Reproduce exactly the run of lines that begins with the one containing "Task: Click the back arrow icon in title bar" and ends with the last line of the records, omitting pictures.

**Data shown**.

⁂

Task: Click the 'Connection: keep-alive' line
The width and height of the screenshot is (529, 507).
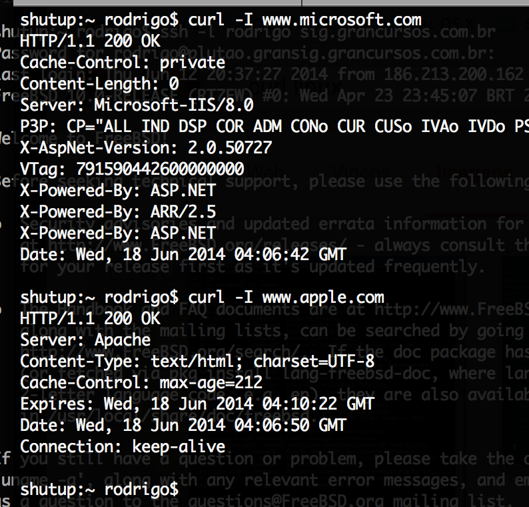Action: pyautogui.click(x=123, y=447)
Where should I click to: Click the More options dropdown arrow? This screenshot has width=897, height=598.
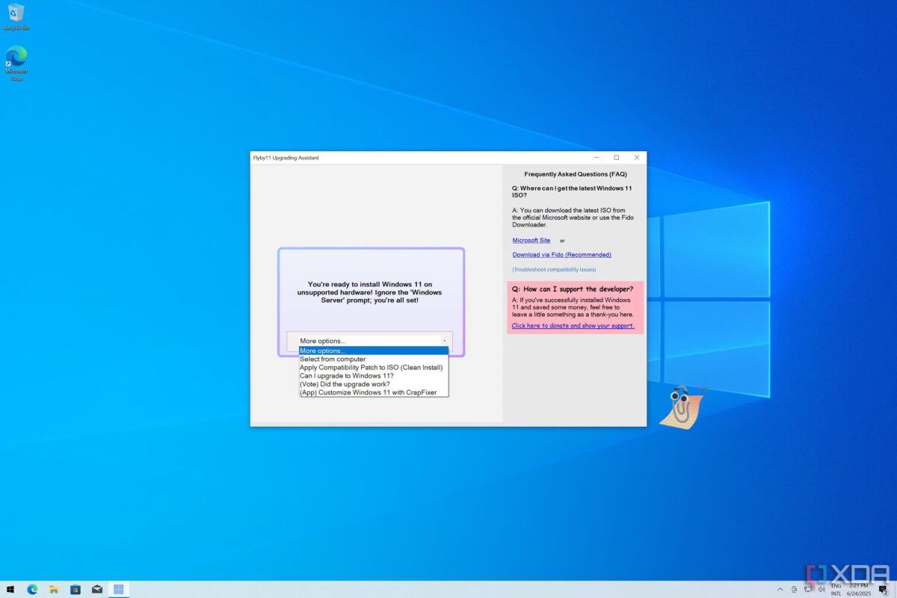(444, 341)
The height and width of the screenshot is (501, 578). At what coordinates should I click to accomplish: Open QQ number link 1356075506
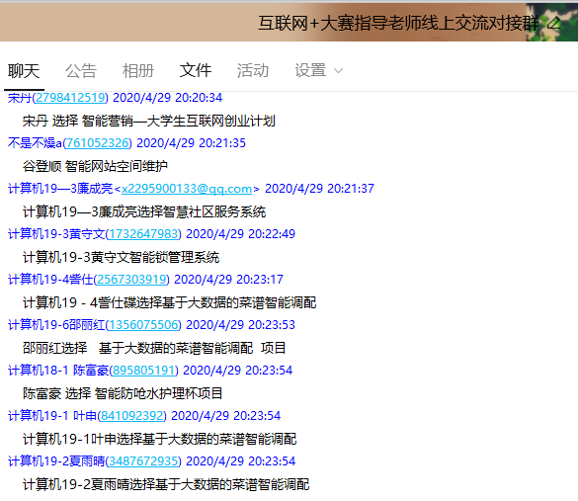pyautogui.click(x=143, y=325)
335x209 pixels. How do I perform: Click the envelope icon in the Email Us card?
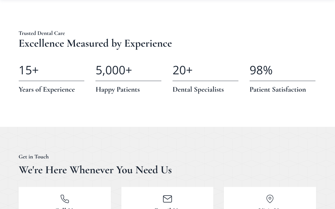[x=167, y=199]
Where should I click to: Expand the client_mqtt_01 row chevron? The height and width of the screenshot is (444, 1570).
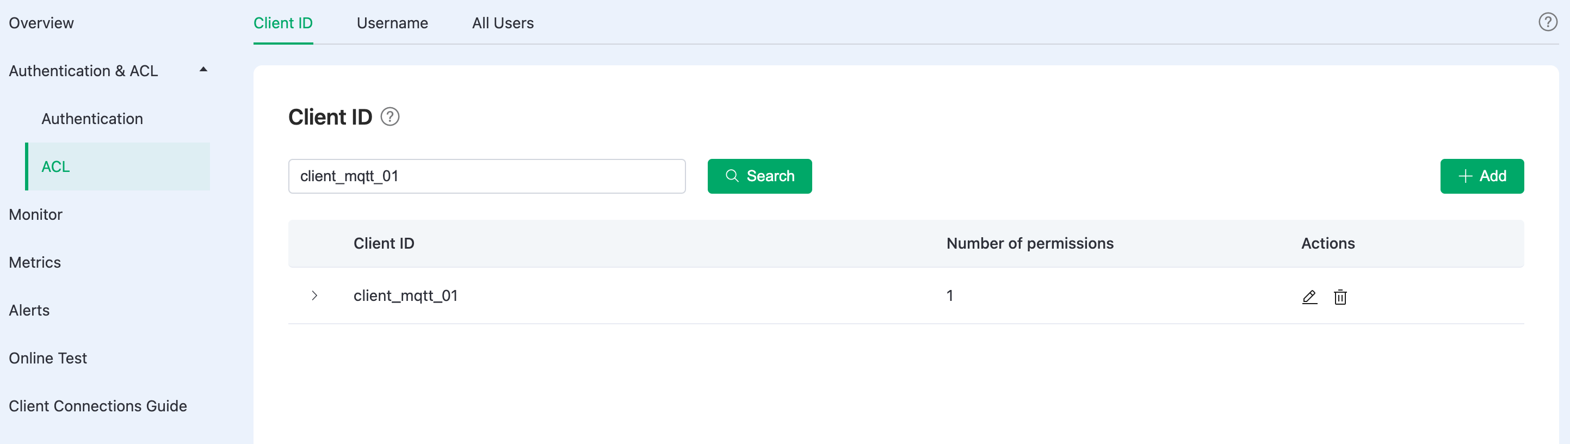click(x=314, y=296)
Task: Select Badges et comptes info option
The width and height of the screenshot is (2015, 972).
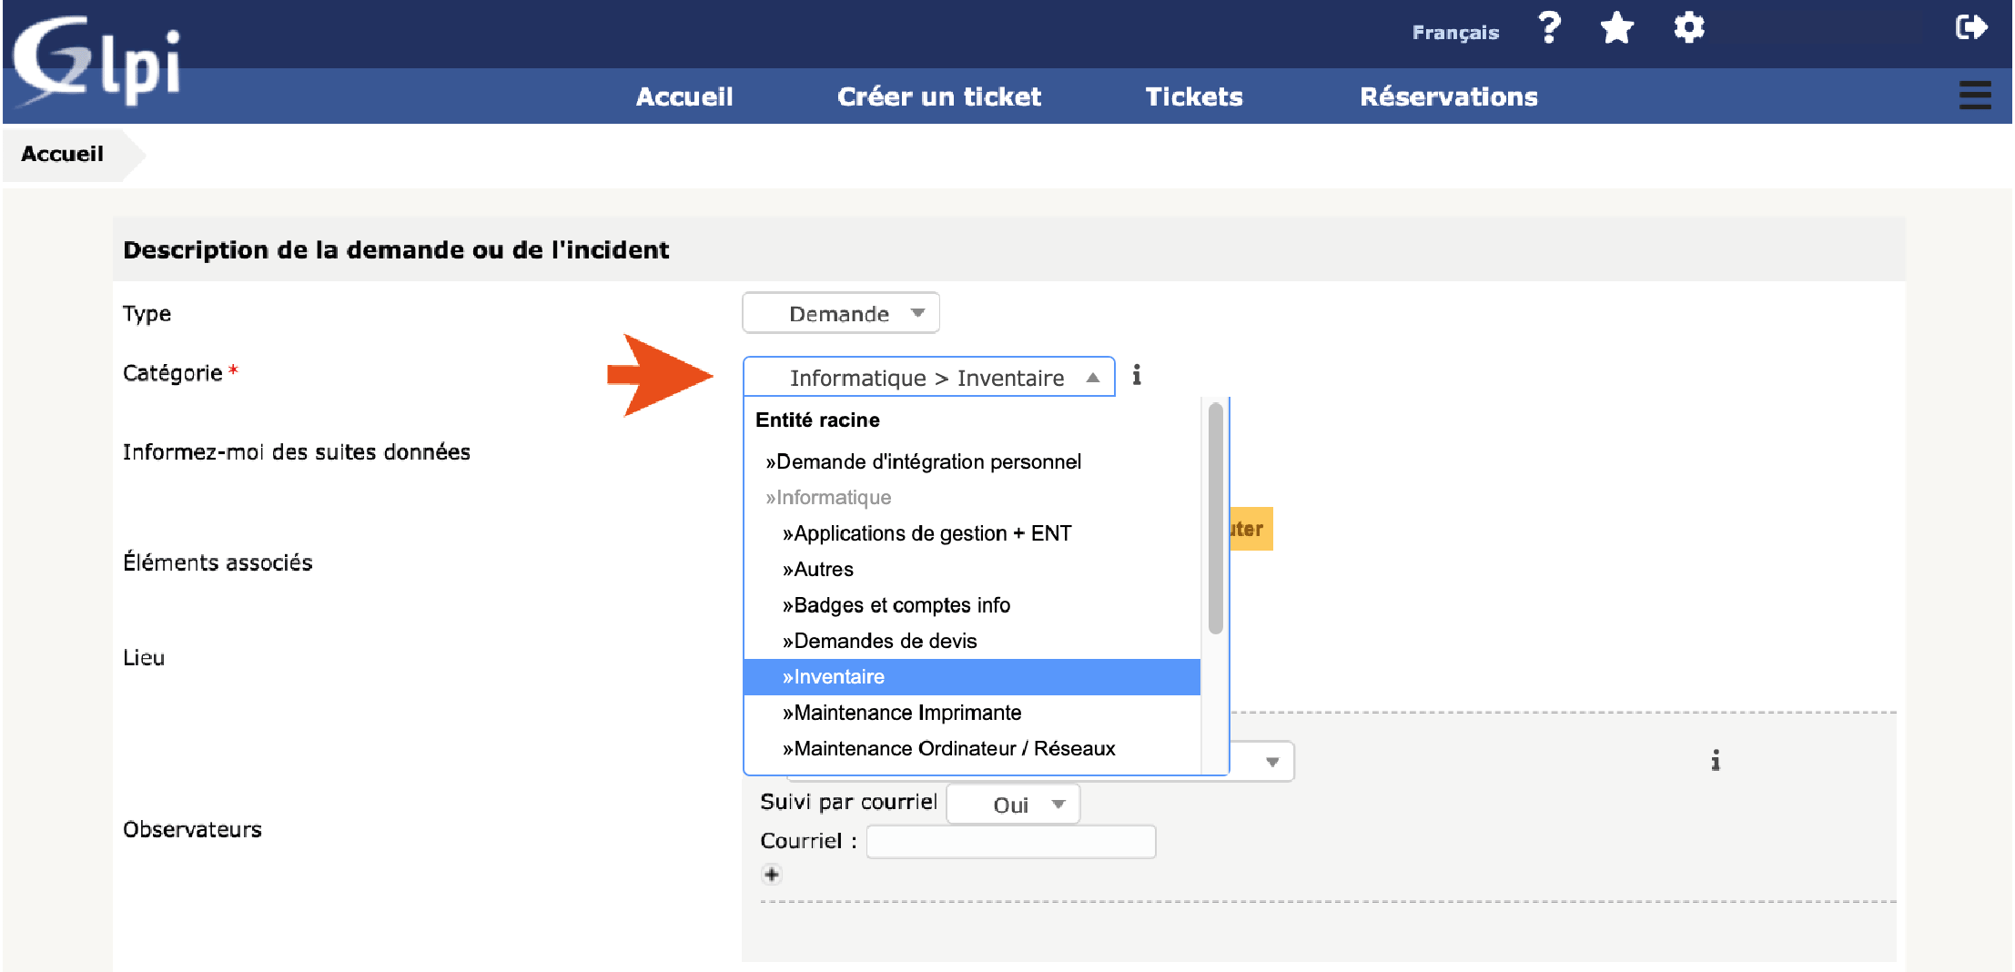Action: pyautogui.click(x=901, y=605)
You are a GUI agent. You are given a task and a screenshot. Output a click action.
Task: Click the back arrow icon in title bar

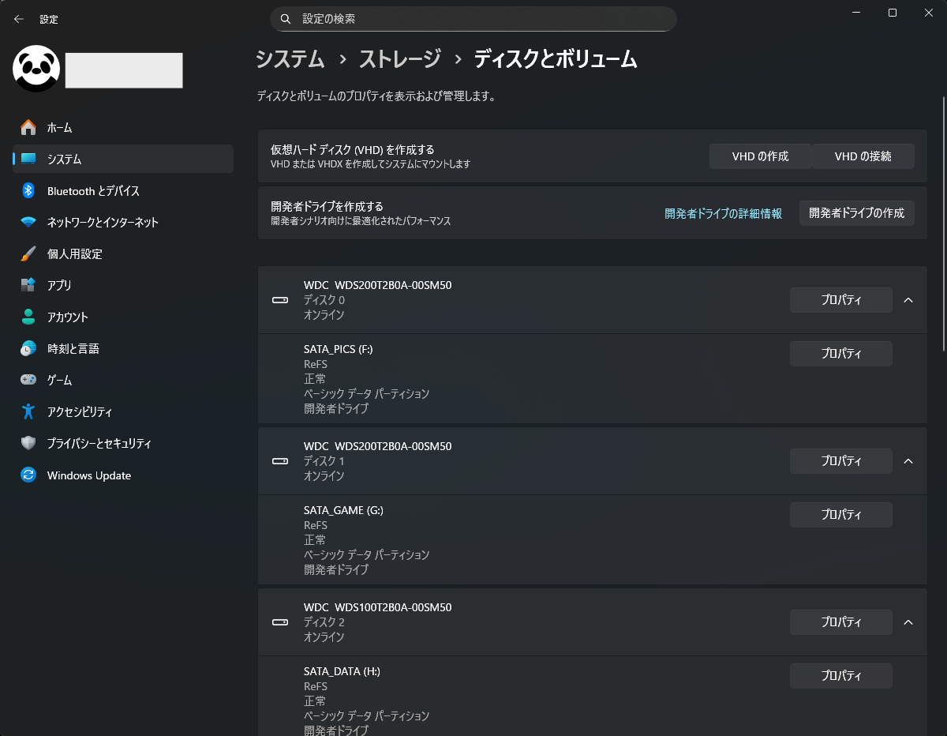pos(19,19)
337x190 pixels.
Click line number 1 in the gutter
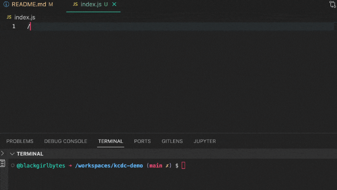14,26
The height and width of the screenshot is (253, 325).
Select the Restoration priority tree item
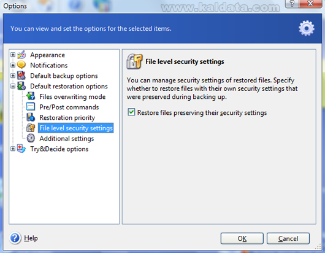67,118
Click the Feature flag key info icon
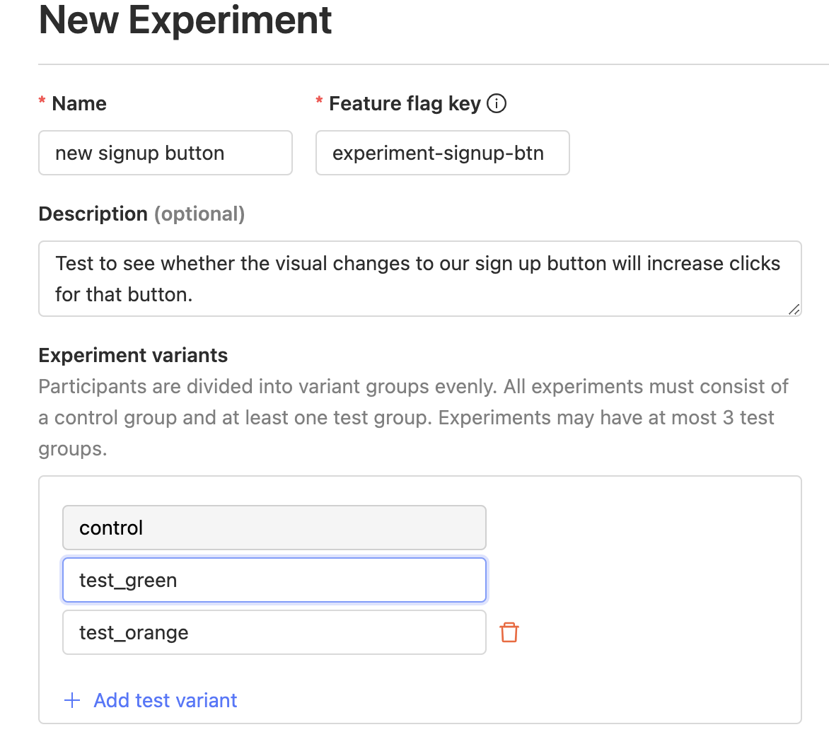829x744 pixels. pyautogui.click(x=497, y=104)
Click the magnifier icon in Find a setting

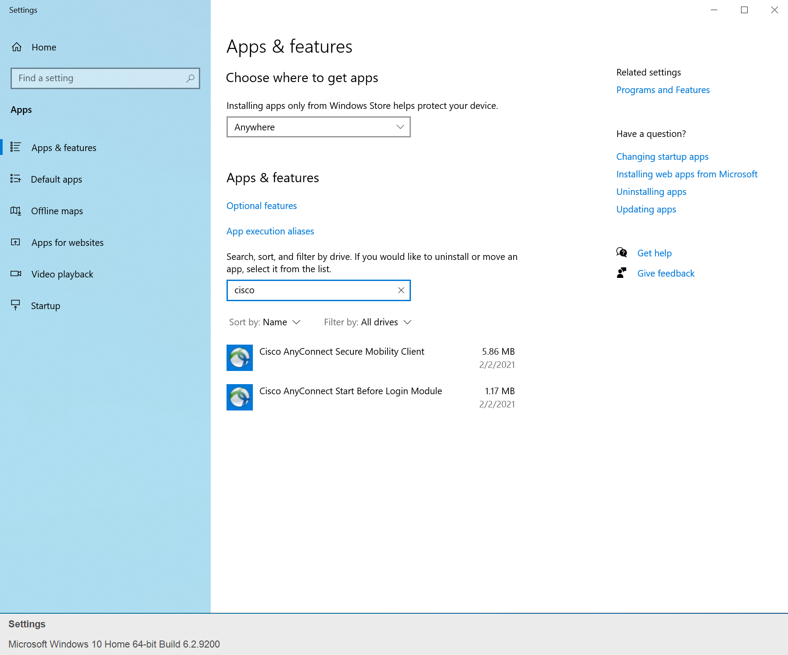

⁂

**Task output**.
Task: Click the back arrow icon in title bar

pos(19,19)
337x190 pixels.
Click line number 1 in the gutter
14,26
The height and width of the screenshot is (253, 325).
Select the Restoration priority tree item
67,118
Click the Feature flag key info icon
829x744 pixels. pyautogui.click(x=497, y=104)
Click the magnifier icon in Find a setting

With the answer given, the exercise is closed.